SET TASK 1
Write out the part of the forum thread on transistors that opens with the words containing "Then why don't" and closes with "000 000^-1 instead?".

I believe transistors as we know them are about to reach a point in which we will not be able to shrink them any further. currently there transistors that are on the order of several atoms in thickness. i don't know much about quantum physics but I'm willing to bet that it's going to be hard to build transistors out of protons, electrons, neutrons, or even quarks. i think zantra is right as far as where we're heading with this technology.

as for searching for the definition of a transistor. try going to www.howstuffworks.com[/url] or try this search: [url]http://electronics.howstuffworks.com/diode.htm[/URL]

I'd offer to show you my old textbook on solid-state devices but I'm sure it's more than you want to know. in short, transistors do act like switches and current controls. hope this helps.

on another note. i have to seriously question someone who implies that another is a geek as defined by google, when they themselves are checking physics forums at 3:10 in the morning. just making an observation. that's what geeks are good at.

 

[chroot]

So what you are saying is that the length the electricity has to travel is the limiting factor?

The finite propagation velocity of electrical signals is one of the limiting factors, yes.

Then why don't they just reach the max?

That's generally the plan.

How come that more quality is needed to gain clockspeed?

If you make a processor out of large transistors, small defects in the raw silicon won't make much difference. If you make the processor out of small transistors, those defects become very important. The smaller the transistors, the more perfect your raw materials and process must be. Right now, Intel is selling processors made with 90 nanometer transistor channels. The -vast majority- of the finished units cannot operate at, say, 3 GHz. Some can only run at 2 GHz, for example, and are sold as such.

What's this about the 16x200 MHz chipset that are included in one physical processor? Wouldn't that be much slower then what you are saying - that a cycle is 1/3 000 000 000 s, but 200 000 000^-1 instead?

AVAILABLE RECORDS
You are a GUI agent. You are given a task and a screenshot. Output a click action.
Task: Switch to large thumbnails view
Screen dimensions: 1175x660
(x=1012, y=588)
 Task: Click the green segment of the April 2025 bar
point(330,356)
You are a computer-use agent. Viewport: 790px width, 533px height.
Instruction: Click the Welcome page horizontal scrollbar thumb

==

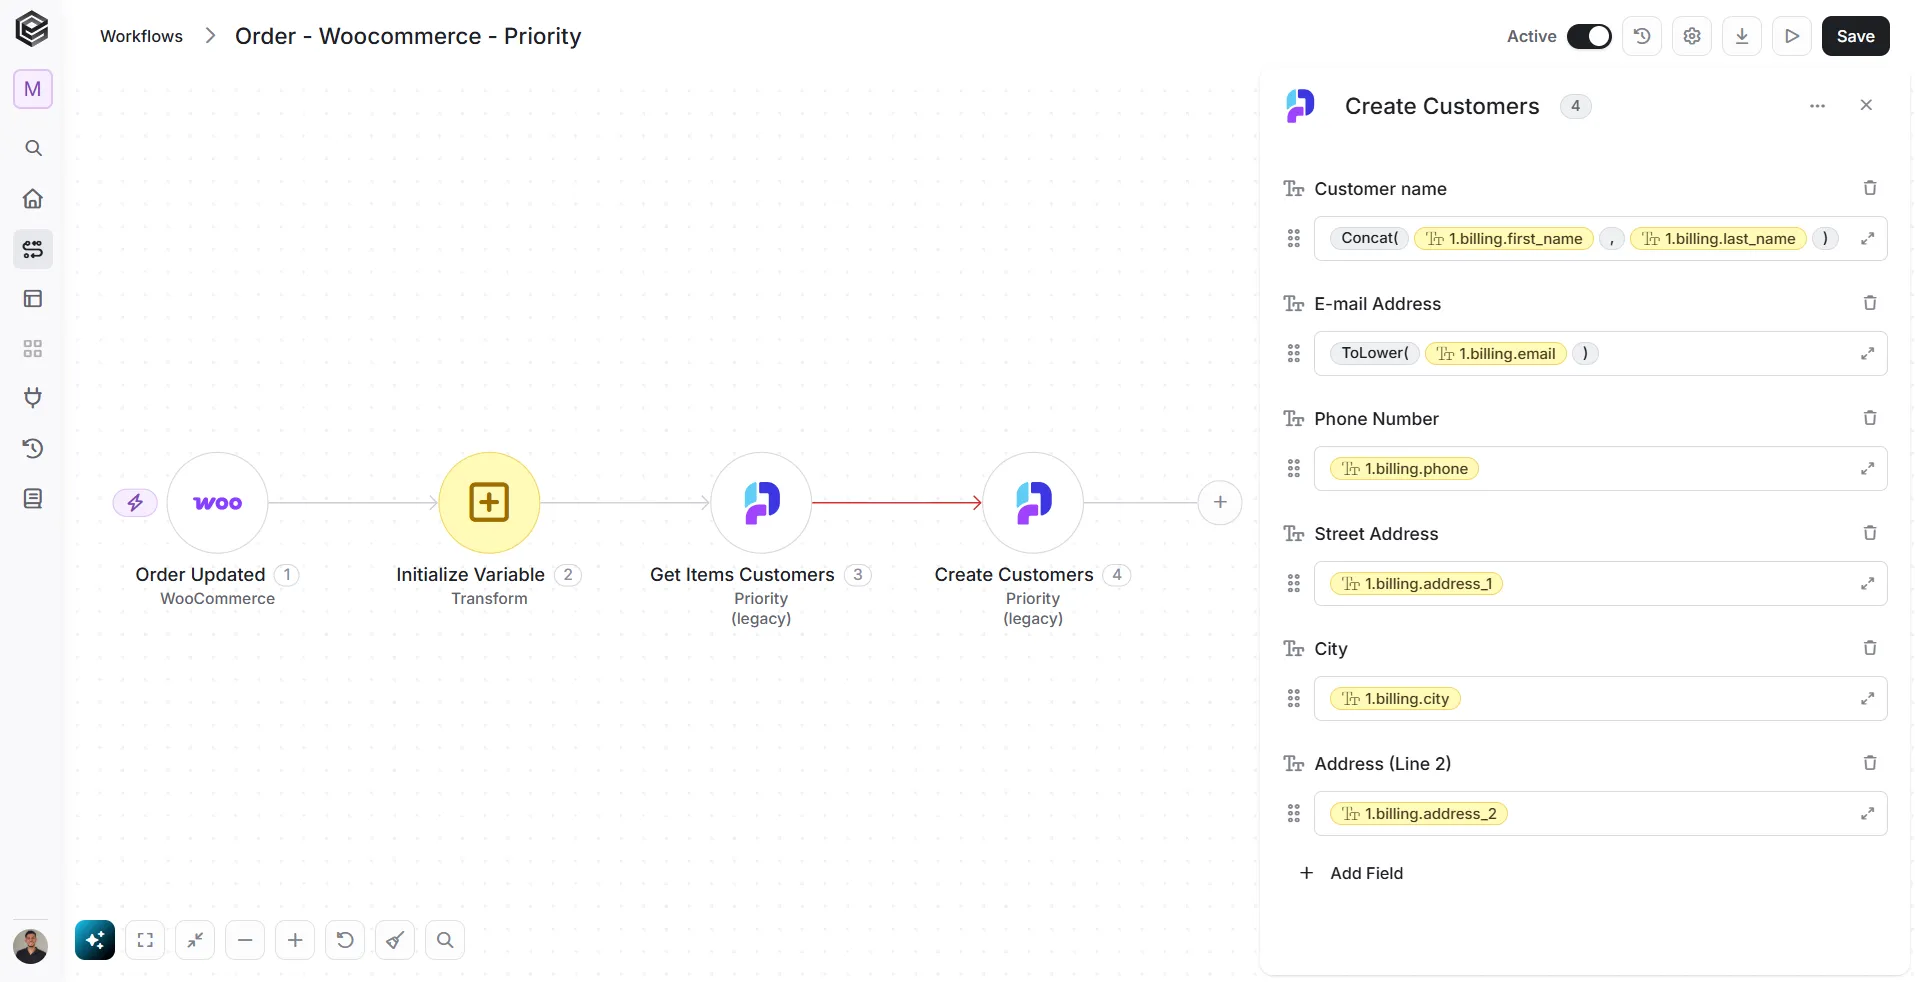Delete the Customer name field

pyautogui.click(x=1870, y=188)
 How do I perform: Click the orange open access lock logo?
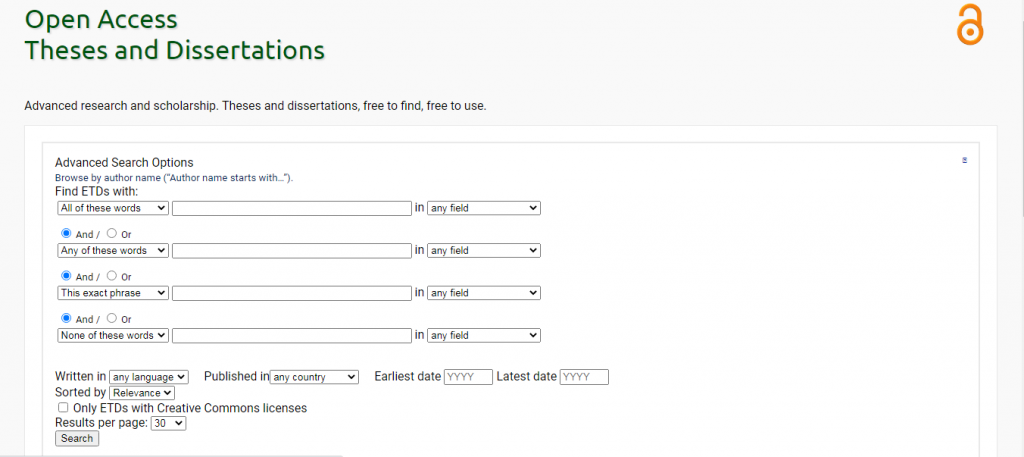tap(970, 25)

--

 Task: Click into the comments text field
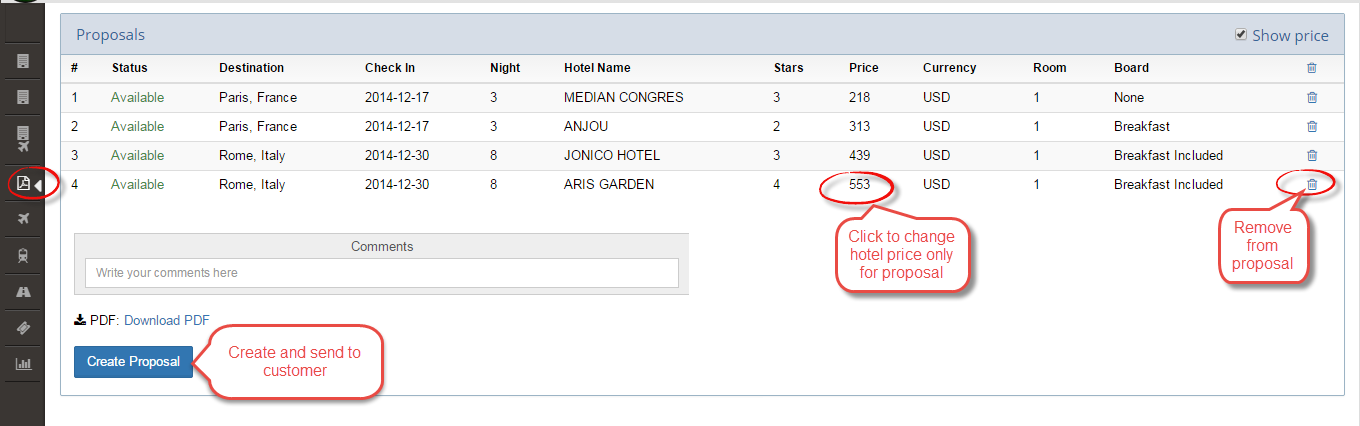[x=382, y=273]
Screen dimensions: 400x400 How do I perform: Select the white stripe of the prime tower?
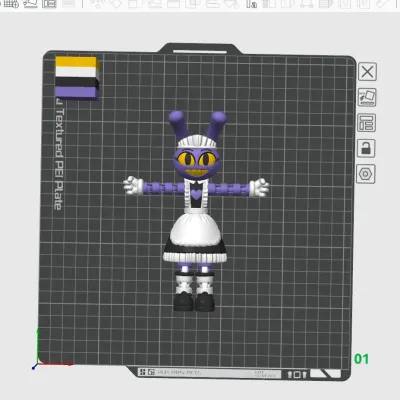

SET TASK 2
Rewrite the part of the records that opens with the line containing "Delete the Customer name field" and closes with the line containing "tap(970, 25)", replacing "orange" with "yellow" and keeping everything else unchanged. Give only those lines, and leave the pictures out.

EXERCISE ANSWER 1
Then why don't they just reach the max?

That's generally the plan.

How come that more quality is needed to gain clockspeed?

If you make a processor out of large transistors, small defects in the raw silicon won't make much difference. If you make the processor out of small transistors, those defects become very important. The smaller the transistors, the more perfect your raw materials and process must be. Right now, Intel is selling processors made with 90 nanometer transistor channels. The -vast majority- of the finished units cannot operate at, say, 3 GHz. Some can only run at 2 GHz, for example, and are sold as such.

What's this about the 16x200 MHz chipset that are included in one physical processor? Wouldn't that be much slower then what you are saying - that a cycle is 1/3 000 000 000 s, but 200 000 000^-1 instead?

EXERCISE ANSWER 2
Delete the Customer name field

pyautogui.click(x=1870, y=188)
 How do I perform: Click the yellow open access lock logo?
tap(970, 25)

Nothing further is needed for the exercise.